How Hard is it to Rig a Benchmark? A Social Choice Analysis of Leaderboard Robustness
Pith reviewed 2026-05-25 04:34 UTC · model grok-4.3
The pith
Selecting benchmark datasets to train on to top a leaderboard corresponds to shift bribery and is NP-hard under Borda count and mean win rate.
A machine-rendered reading of the paper's core claim, the machinery that carries it, and where it could break.
Core claim
Treating datasets as voters and models as candidates, the problem of choosing datasets to train on so that a target model becomes top-ranked corresponds to shift bribery. This identification shows that the benchmark-specific training problem is NP-hard under Borda count and mean win rate. The paper also defines instance-level robustness as the minimum number of datasets a developer must include and derives expressions for it under arithmetic mean, median, mean win rate, and pairwise majority.
What carries the argument
The direct correspondence between benchmark-specific training and shift bribery, which imports computational hardness results and enables derivation of exact robustness formulas from social choice.
If this is right
- Mean win rate requires a larger fraction of datasets to be gamed than arithmetic mean, median, or pairwise majority on both evaluated suites.

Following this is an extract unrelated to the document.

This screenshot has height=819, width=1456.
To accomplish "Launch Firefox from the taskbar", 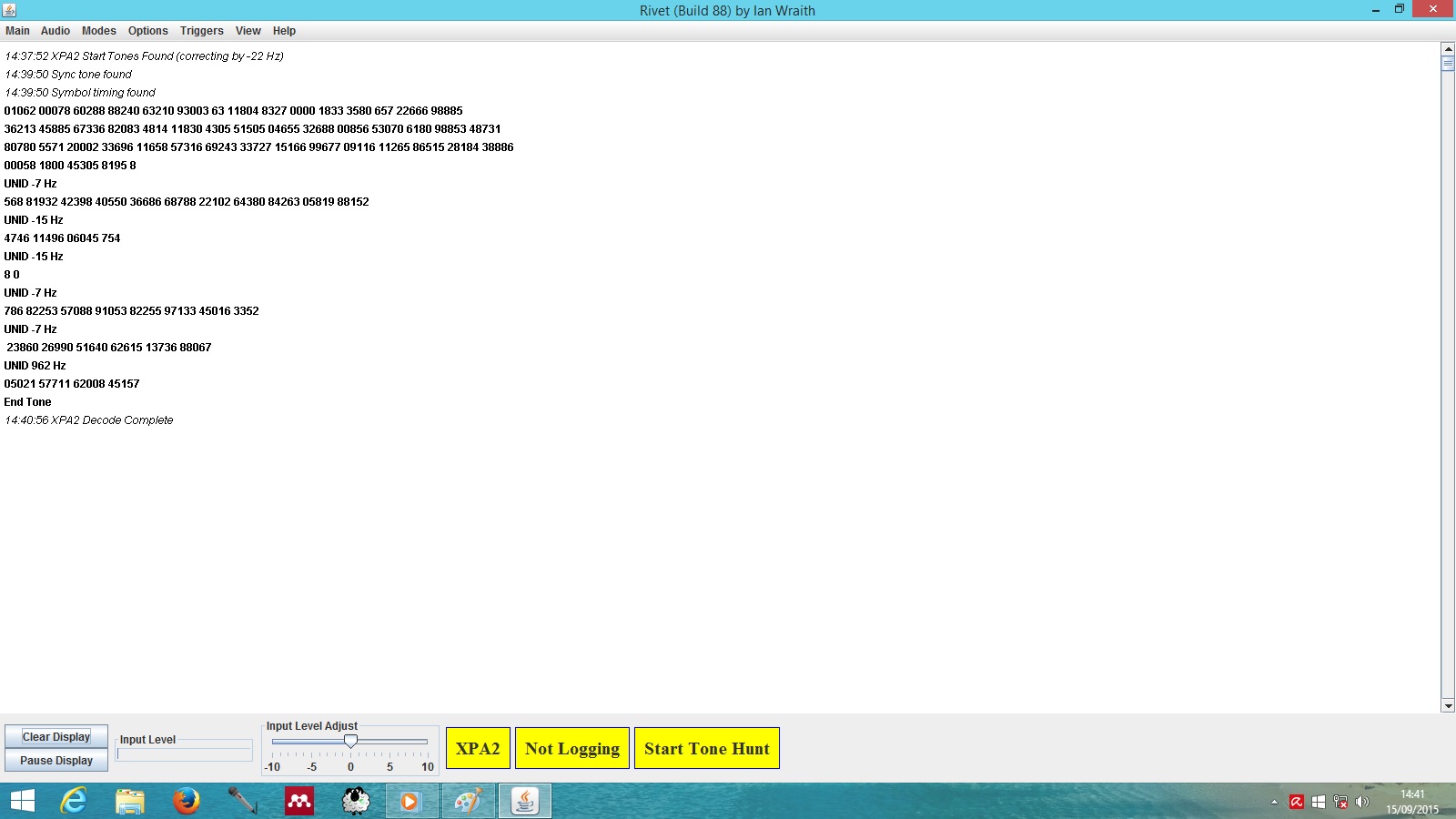I will coord(187,801).
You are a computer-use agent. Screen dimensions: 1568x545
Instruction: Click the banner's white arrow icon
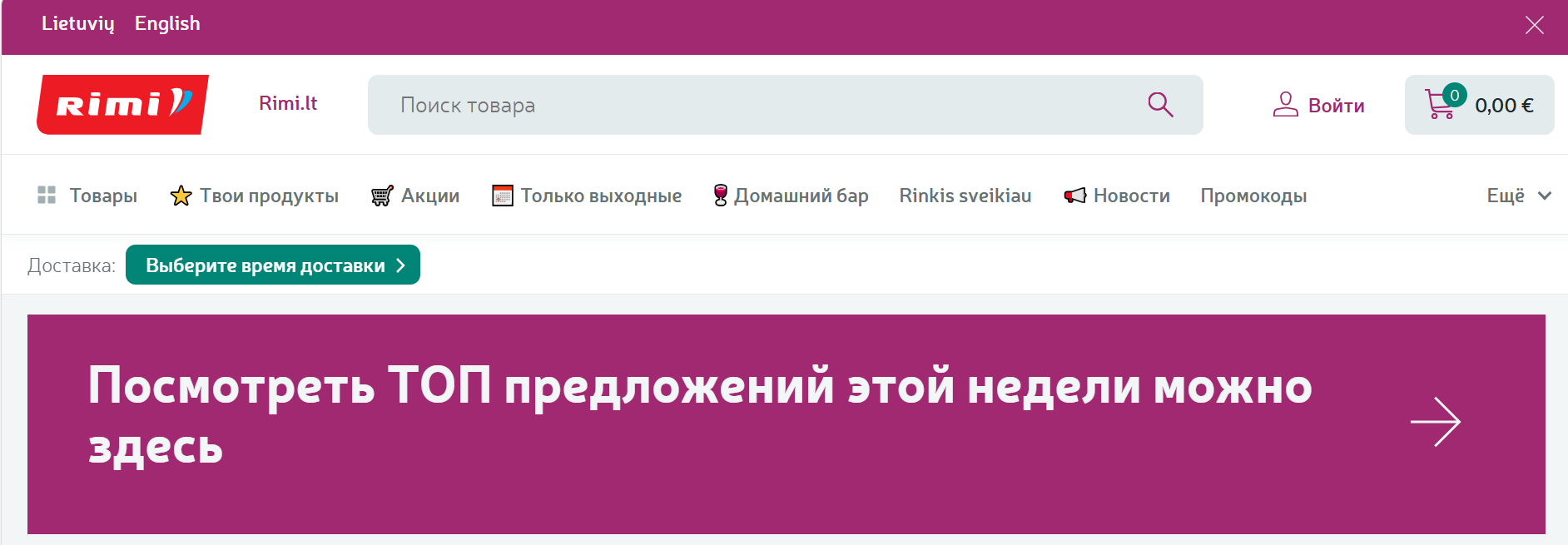point(1435,422)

- On the 24-task BBH leaderboard the median robustness under mean win rate reaches 22 tasks while arithmetic mean reaches only 13.
- Median and pairwise majority each require 12 tasks on BBH, roughly half the total.
- The closed-form expressions allow direct computation of robustness without exhaustive search for any fixed number of tasks.
Where Pith is reading between the lines
- Benchmark designers could adopt mean win rate aggregation to increase the number of tasks that must be gamed.
- For leaderboards with hundreds of tasks the NP-hardness result implies that exact minimal manipulation sets cannot be computed efficiently, making the robustness formulas practically useful.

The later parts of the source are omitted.